ControlNet is like an add-on neural network that works alongside Stable Diffusion to give you more precise control over the image generation process. Instead of relying on just a text prompt, ControlNet lets you feed extra image-based guidance (like sketches, edges, or poses) so the generated image better matches your vision.
Stable Diffusion generates images from text, but sometimes the output can be unpredictable or not exactly what you want in terms of composition or structure.
ControlNet solves this by providing a strong conditioning signal — that is, it tells the model where and how to generate certain shapes or layouts based on the extra input you provide (like a rough sketch or an edge map).
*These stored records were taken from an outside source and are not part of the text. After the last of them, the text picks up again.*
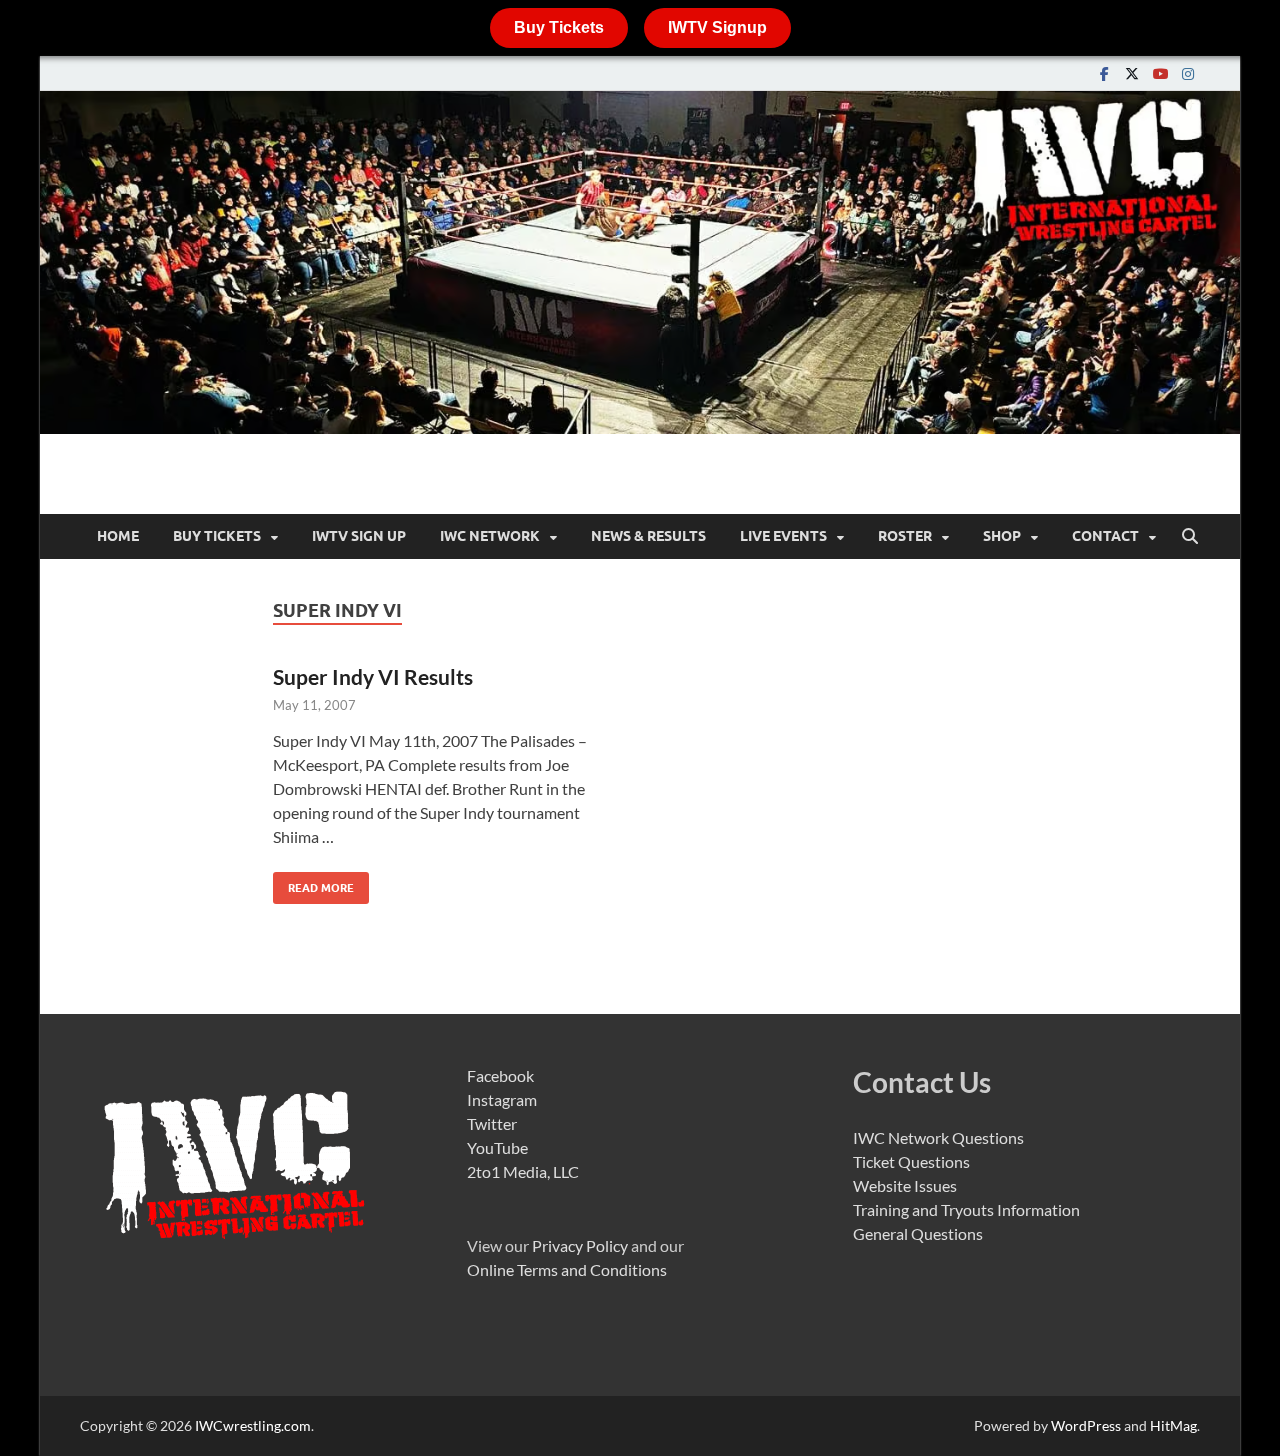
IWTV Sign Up (359, 536)
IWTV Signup (717, 27)
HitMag (1173, 1425)
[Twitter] (1132, 73)
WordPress (1086, 1425)
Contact (1105, 536)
| Control Type | Description | Use case example |
|---|---|---|
| Canny | Edge detection from an image using the Canny algorithm | Generate an image that respects the outline of an existing drawing or photo |
| HED (Holistically-Nested Edge Detection) | A more sophisticated edge detection that captures fine details | Similar to Canny but captures edges more precisely |
| OpenPose | Extracts human body pose keypoints (stick figure style) | Generate images with a specific human pose or movement |
| Depth | Depth map that encodes distance information of objects | Generate images with correct 3D perspective and depth |
| Normal Map | Surface orientation map that helps with lighting and 3D shape | Useful for generating realistic 3D lighting effects |
| MLSD (Line Segment Detector) | Detects straight line segments | Useful for architectural or structured scenes |